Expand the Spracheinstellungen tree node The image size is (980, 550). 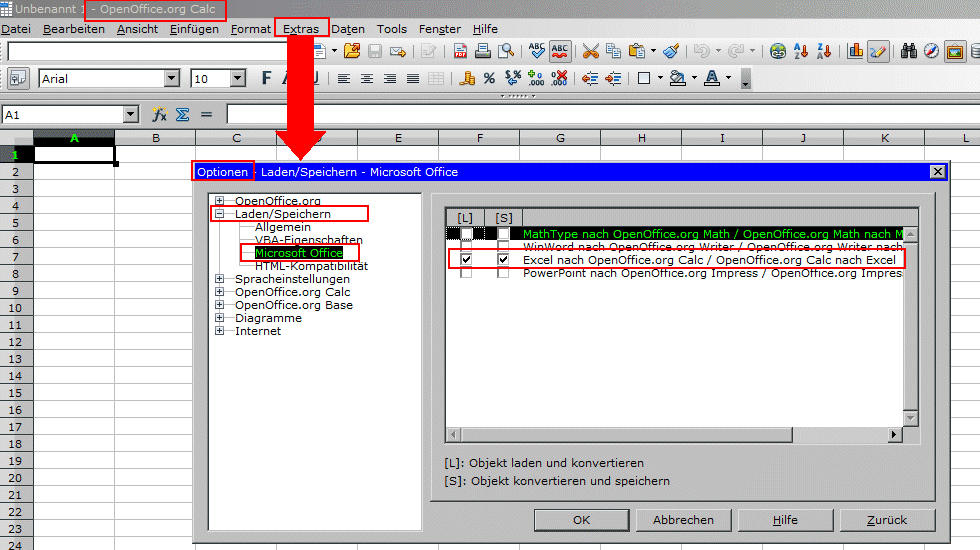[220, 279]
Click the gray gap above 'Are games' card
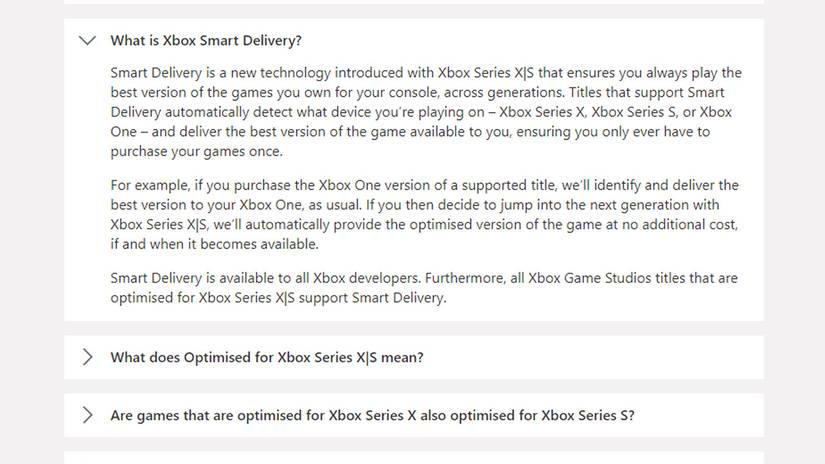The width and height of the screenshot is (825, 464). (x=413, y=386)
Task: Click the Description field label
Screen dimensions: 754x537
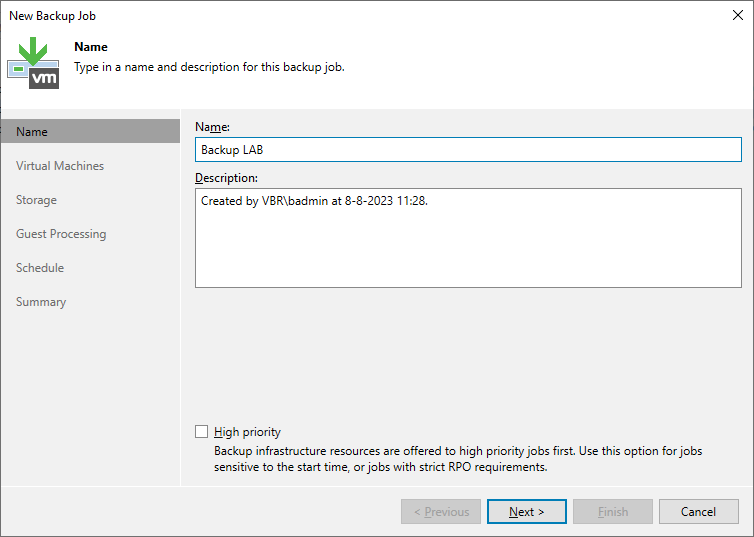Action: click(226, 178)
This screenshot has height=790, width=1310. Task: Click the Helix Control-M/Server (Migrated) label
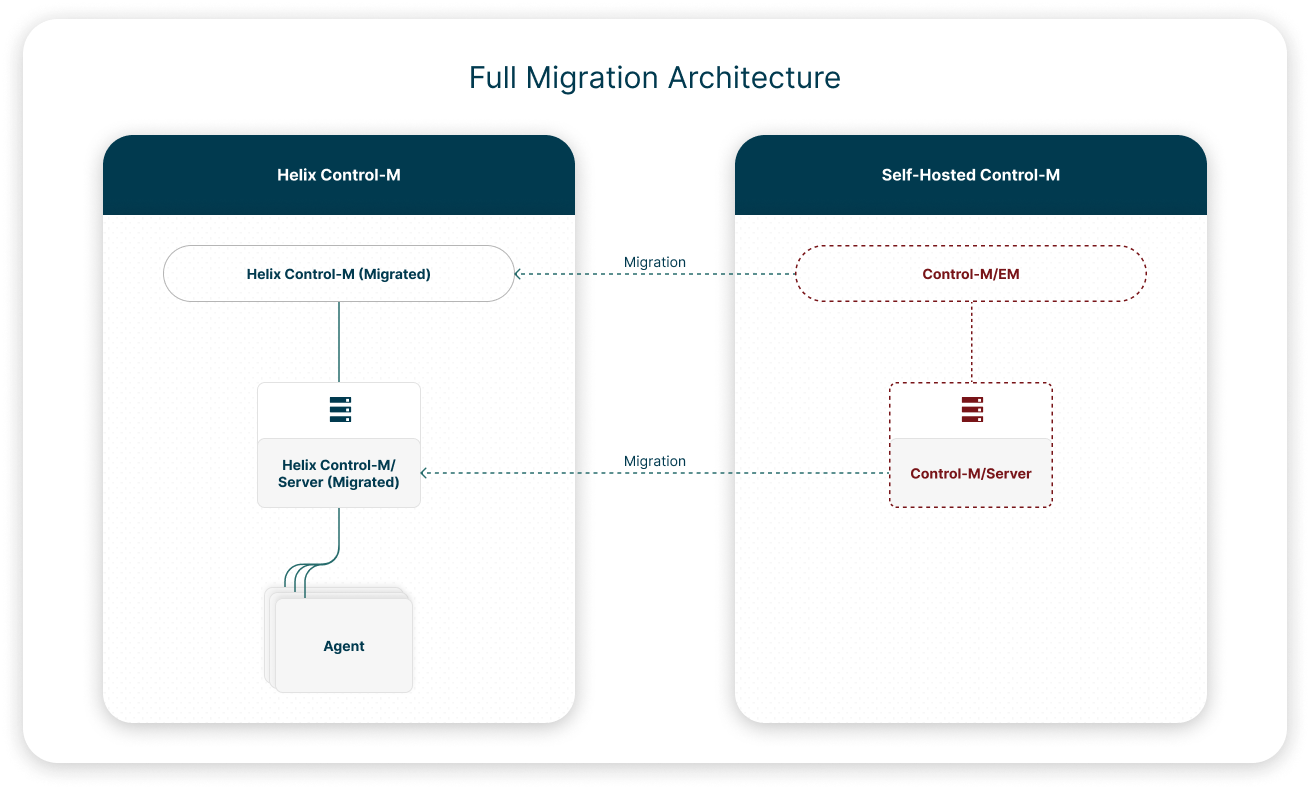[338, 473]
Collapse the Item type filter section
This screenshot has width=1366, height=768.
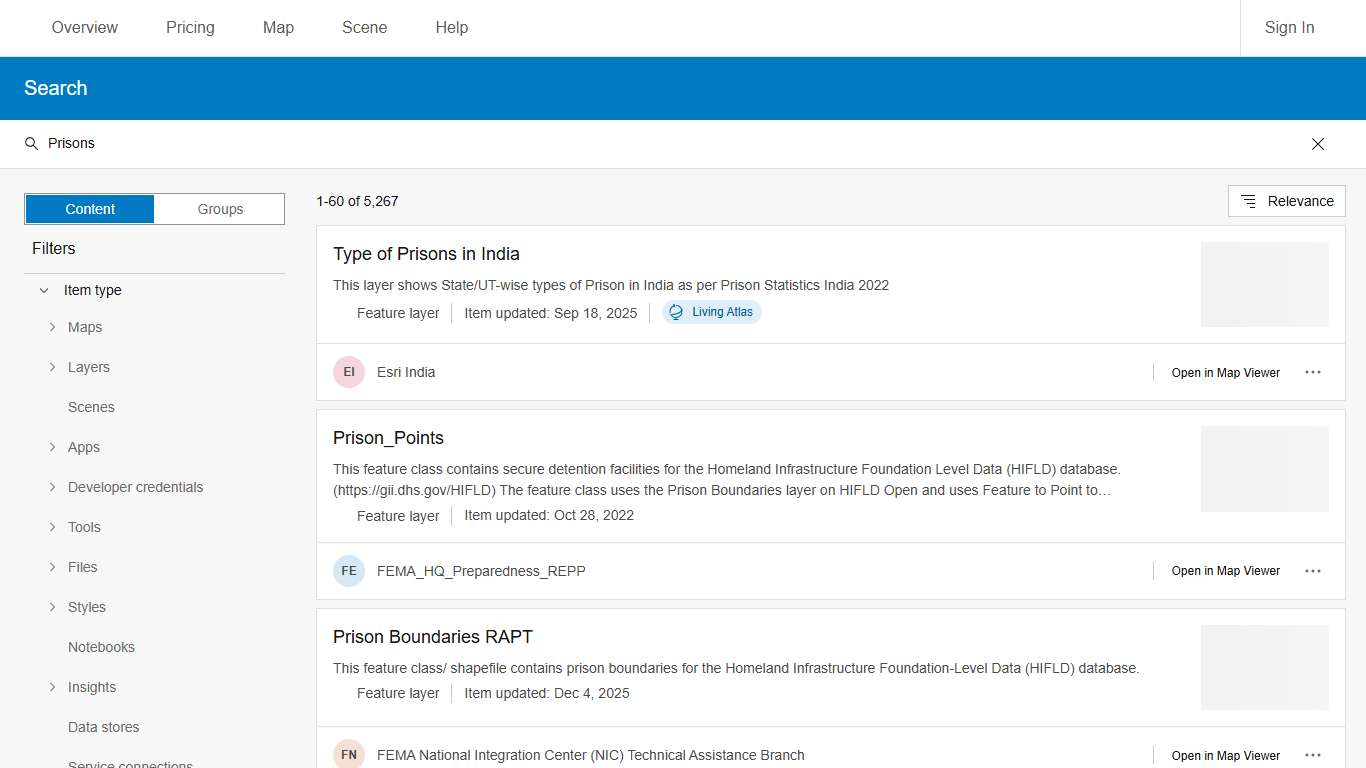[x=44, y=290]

=-=-=

DIRECTIONS:
Extract, word for word, every line from the one containing "Task: Click the Description field label" to the end of the data above, both ends included, and leave out the pictures.

RESULT OF THIS EXERCISE:
Task: Click the Description field label
Screen dimensions: 754x537
Action: click(226, 178)
This screenshot has height=790, width=1310. Task: Click the Helix Control-M/Server (Migrated) label
[338, 473]
Collapse the Item type filter section
This screenshot has width=1366, height=768.
[x=44, y=290]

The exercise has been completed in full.